YOUR OBJECTIVE :: Rewrite the records as a numbered list, from the line with "The image size is (589, 304)." up to and including the line with "Action: [x=220, y=35]", with blank lines left out and the pictures omitted.

DATA RECORDS ::

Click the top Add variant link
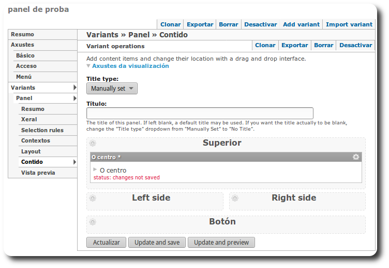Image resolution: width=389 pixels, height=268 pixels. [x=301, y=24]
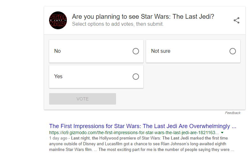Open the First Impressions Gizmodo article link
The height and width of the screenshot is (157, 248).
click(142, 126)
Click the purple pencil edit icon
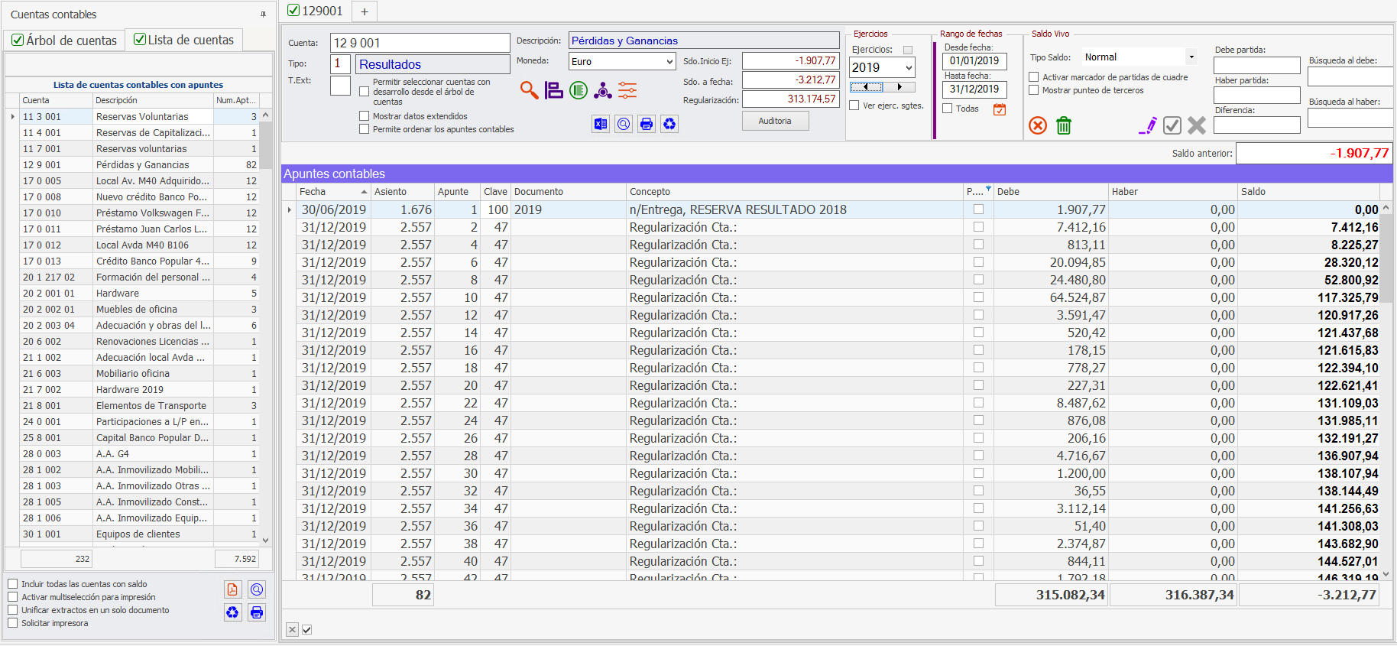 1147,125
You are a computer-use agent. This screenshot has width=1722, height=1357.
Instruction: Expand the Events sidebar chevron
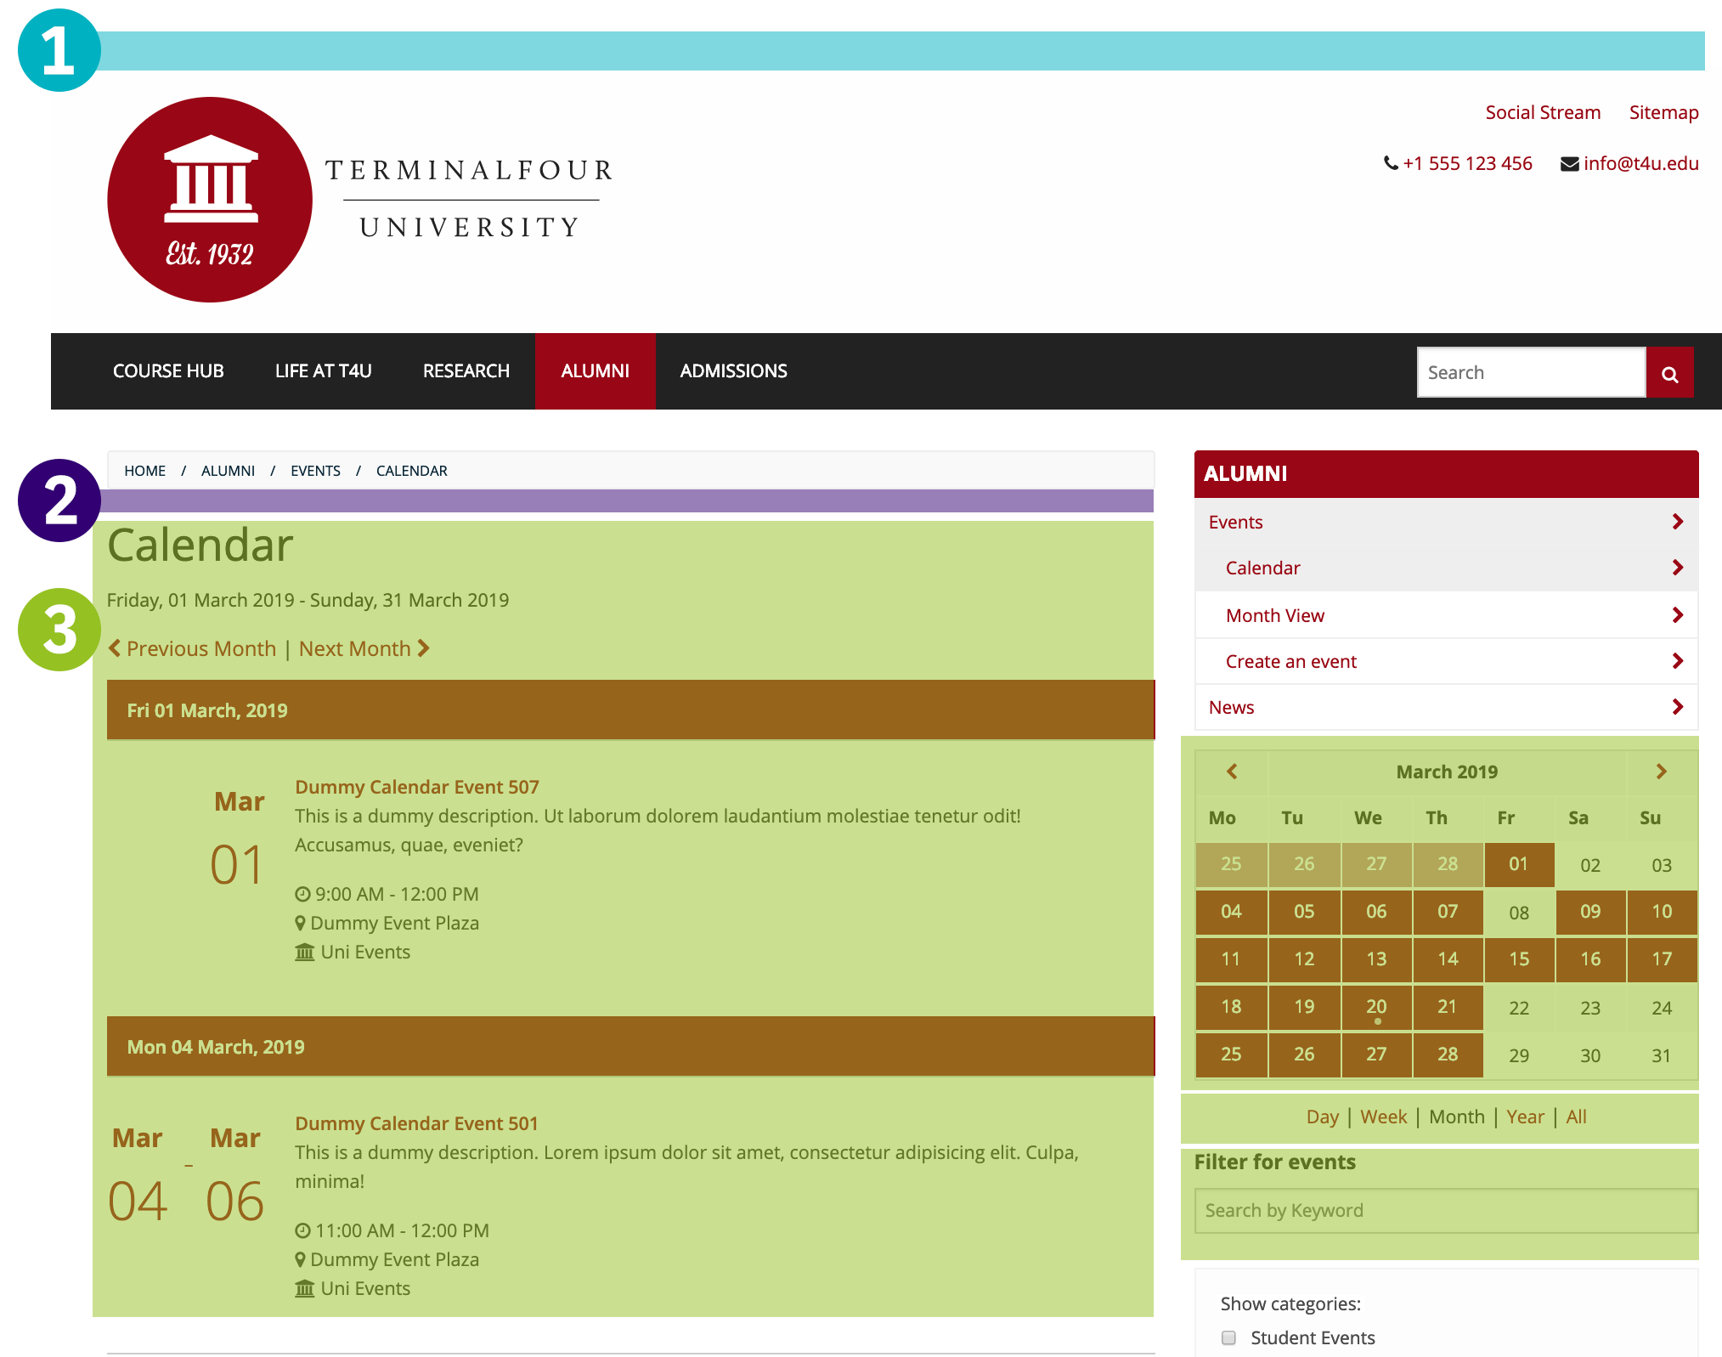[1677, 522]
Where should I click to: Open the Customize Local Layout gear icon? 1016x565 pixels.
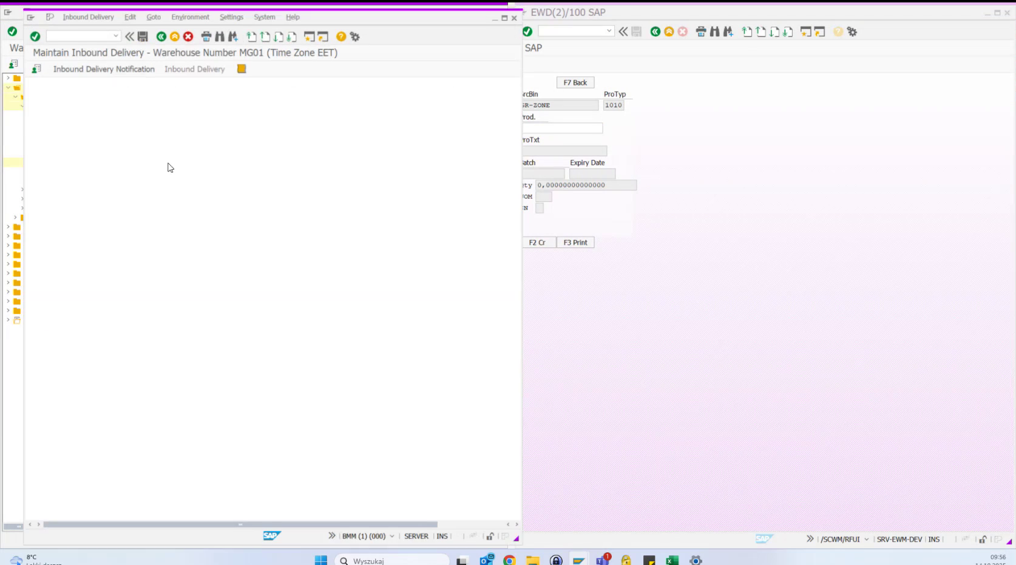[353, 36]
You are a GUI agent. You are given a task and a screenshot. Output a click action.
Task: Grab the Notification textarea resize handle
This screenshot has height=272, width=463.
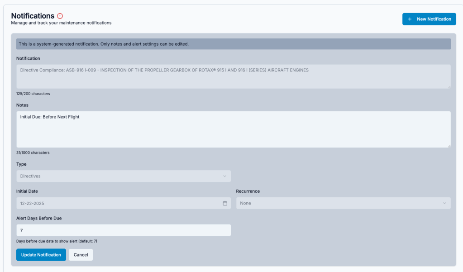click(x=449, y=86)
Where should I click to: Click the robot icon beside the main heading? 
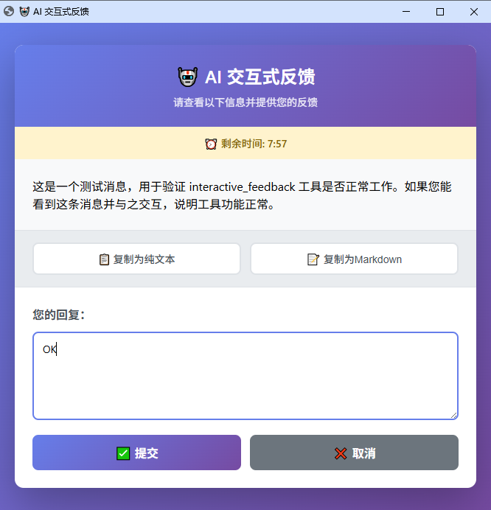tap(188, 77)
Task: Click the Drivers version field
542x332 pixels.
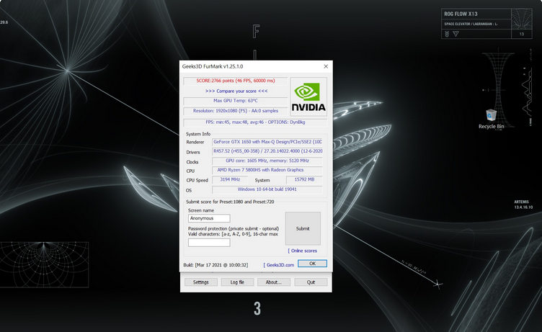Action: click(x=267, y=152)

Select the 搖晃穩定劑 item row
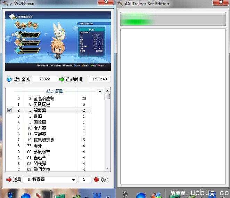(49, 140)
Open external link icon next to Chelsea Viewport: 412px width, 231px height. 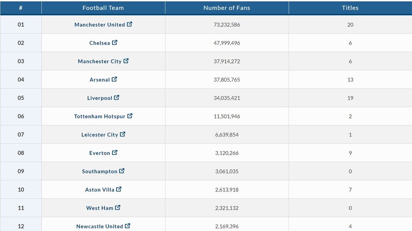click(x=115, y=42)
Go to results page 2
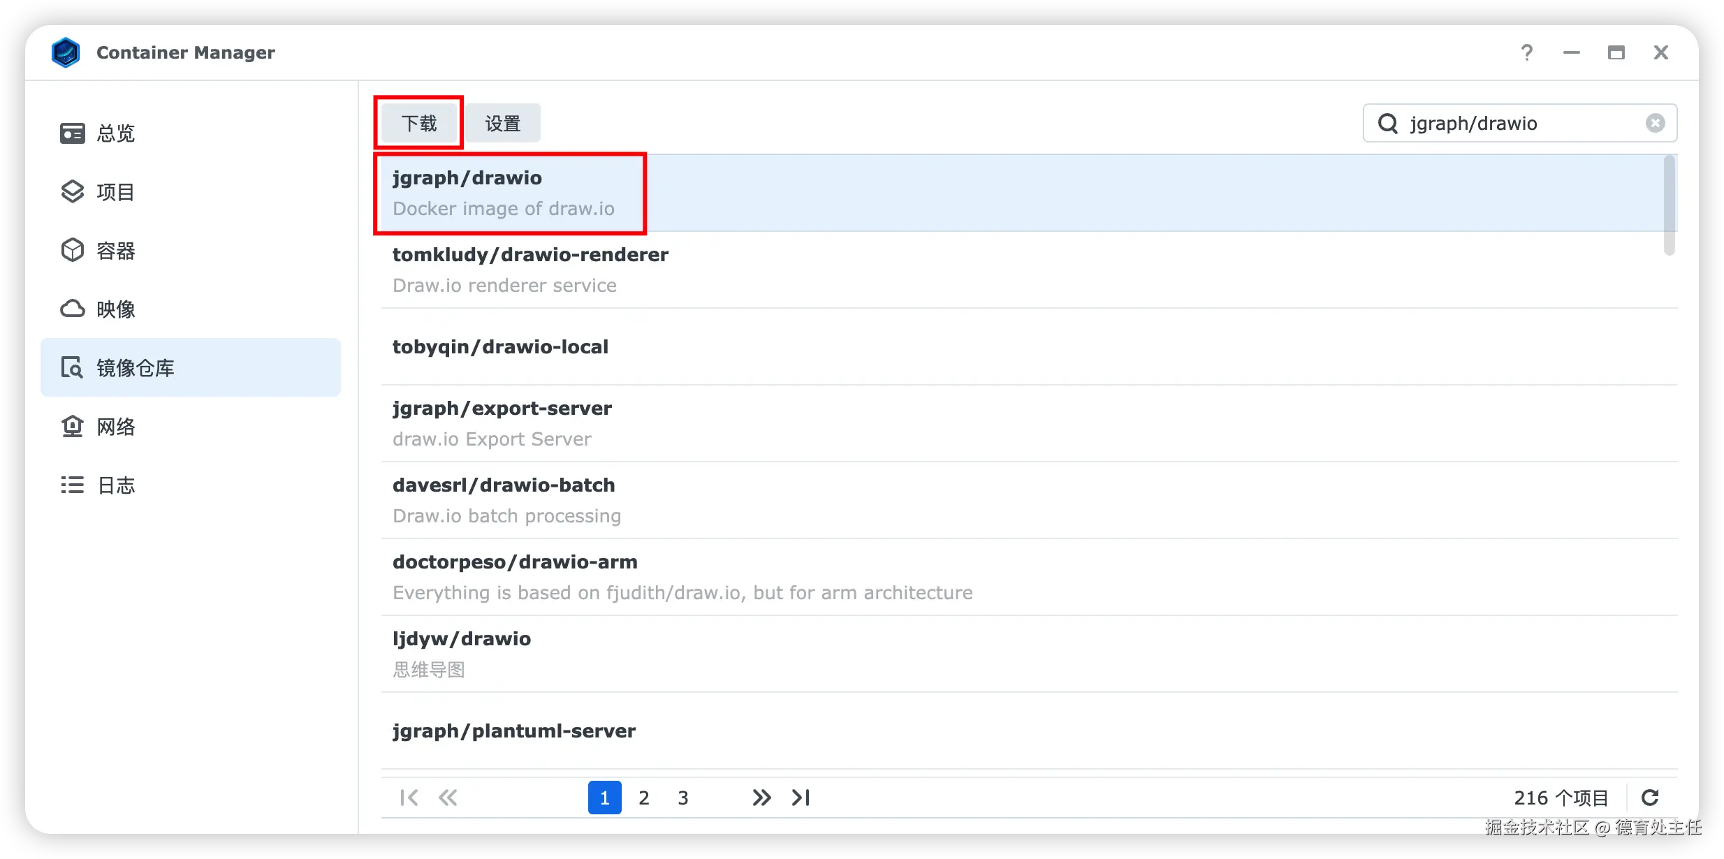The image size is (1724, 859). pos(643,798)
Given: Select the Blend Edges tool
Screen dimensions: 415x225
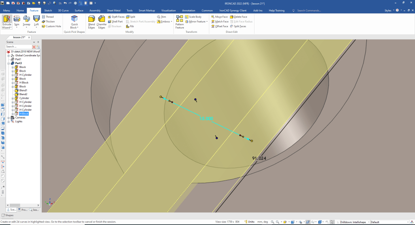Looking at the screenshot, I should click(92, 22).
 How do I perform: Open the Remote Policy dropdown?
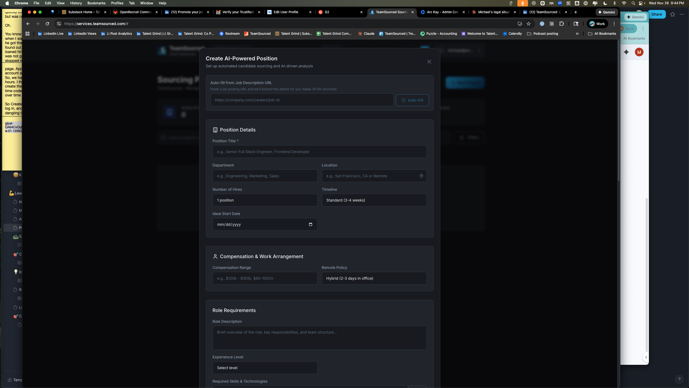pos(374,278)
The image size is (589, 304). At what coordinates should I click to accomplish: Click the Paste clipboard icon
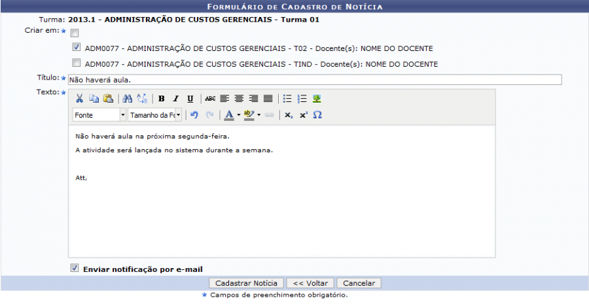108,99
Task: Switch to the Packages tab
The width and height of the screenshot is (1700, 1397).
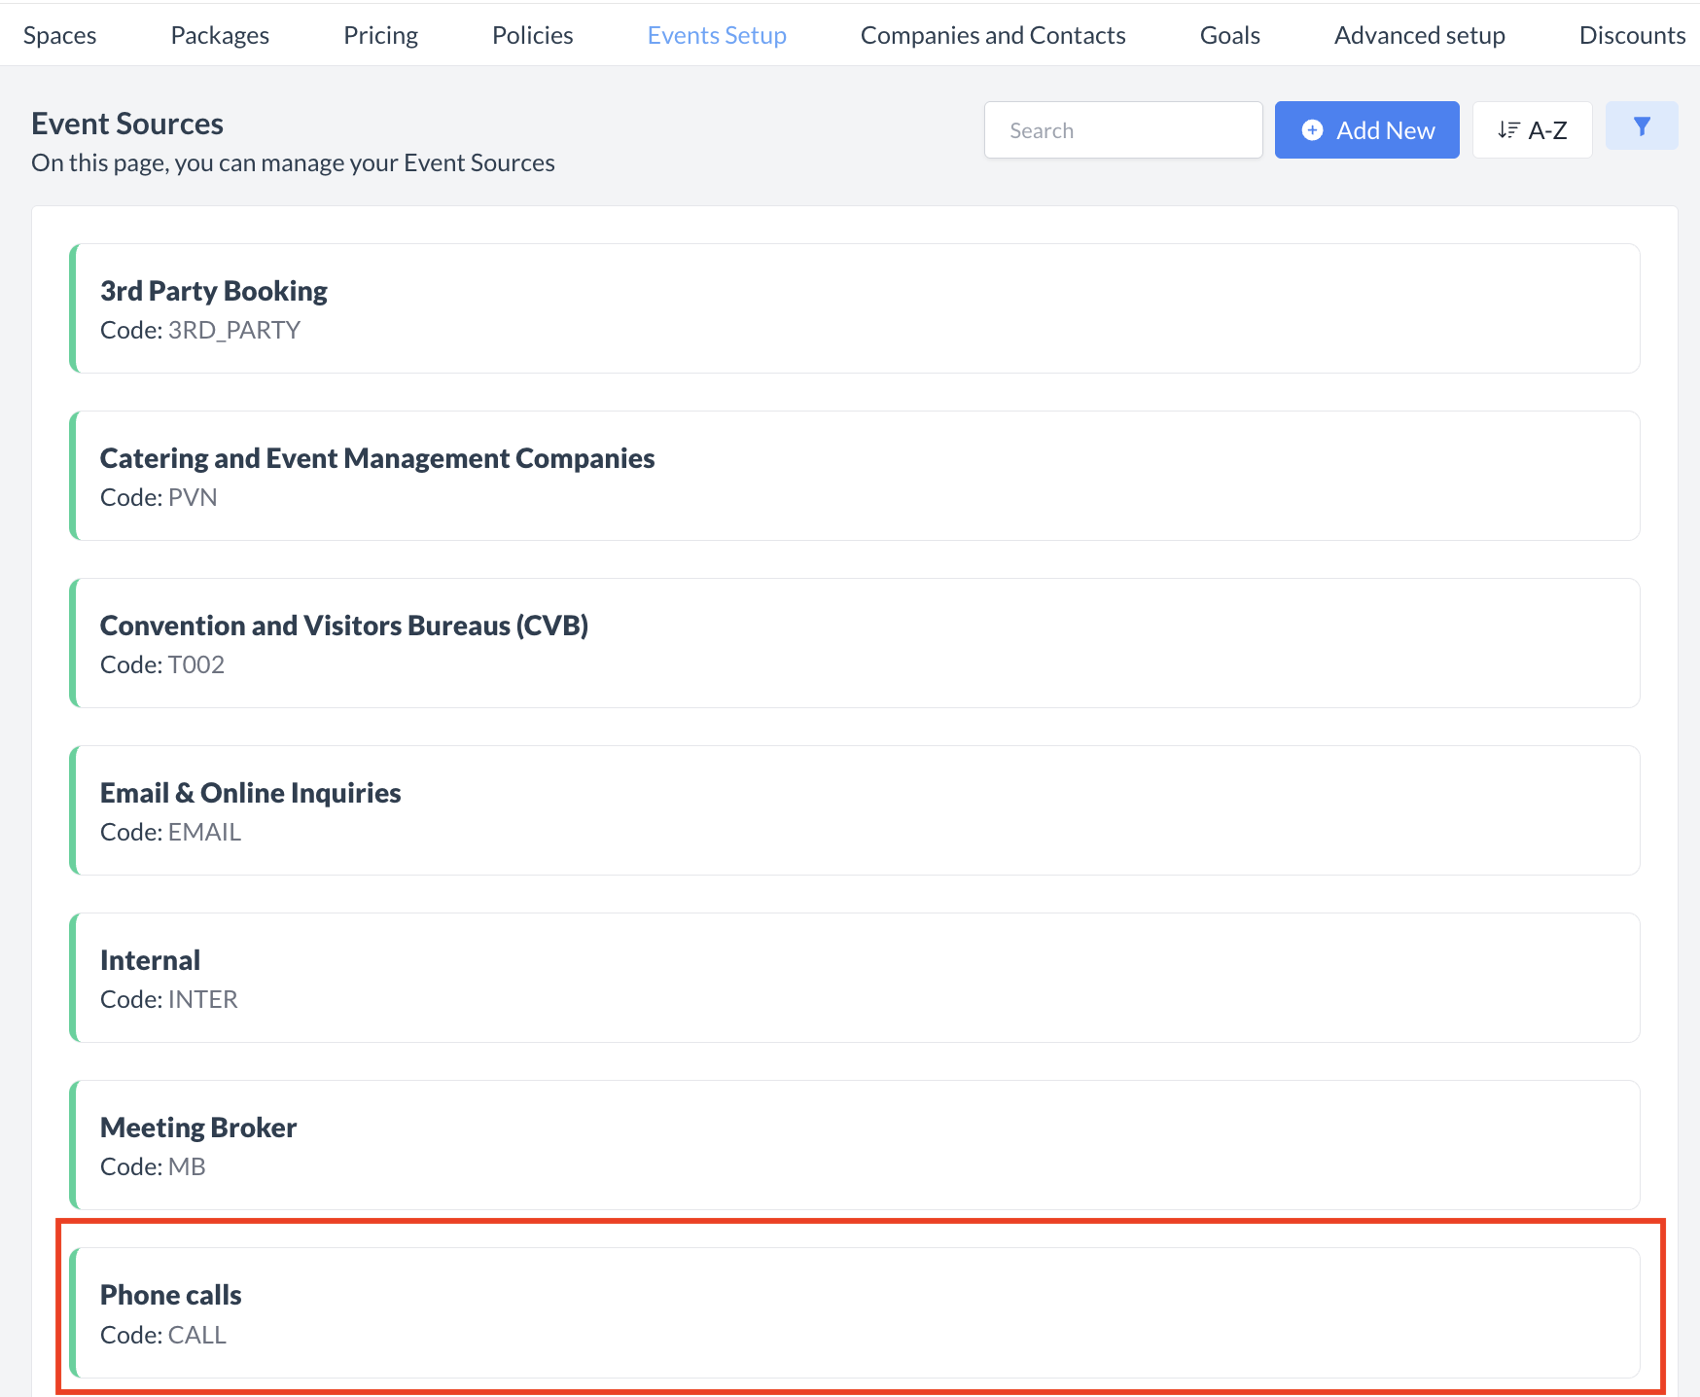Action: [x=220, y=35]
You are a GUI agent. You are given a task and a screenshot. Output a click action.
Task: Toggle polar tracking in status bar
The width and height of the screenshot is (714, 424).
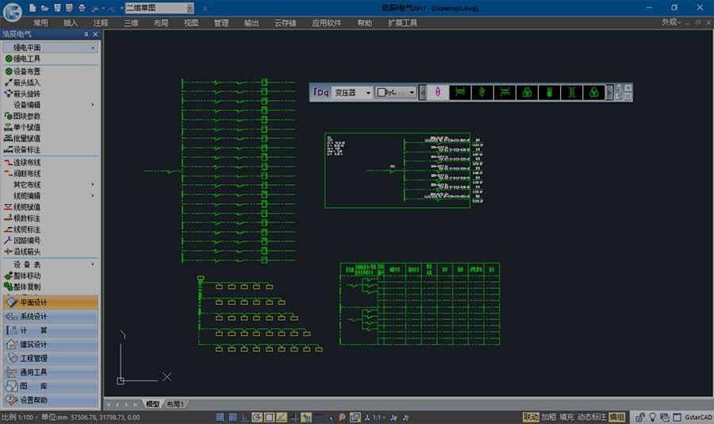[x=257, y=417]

TASK ANSWER ::
1. The image size is (589, 304). At what coordinates should I click to accomplish: Click the Paste clipboard icon
2. 108,99
3. Task: Switch to the Packages tab
4. The width and height of the screenshot is (1700, 1397).
5. Action: [x=220, y=35]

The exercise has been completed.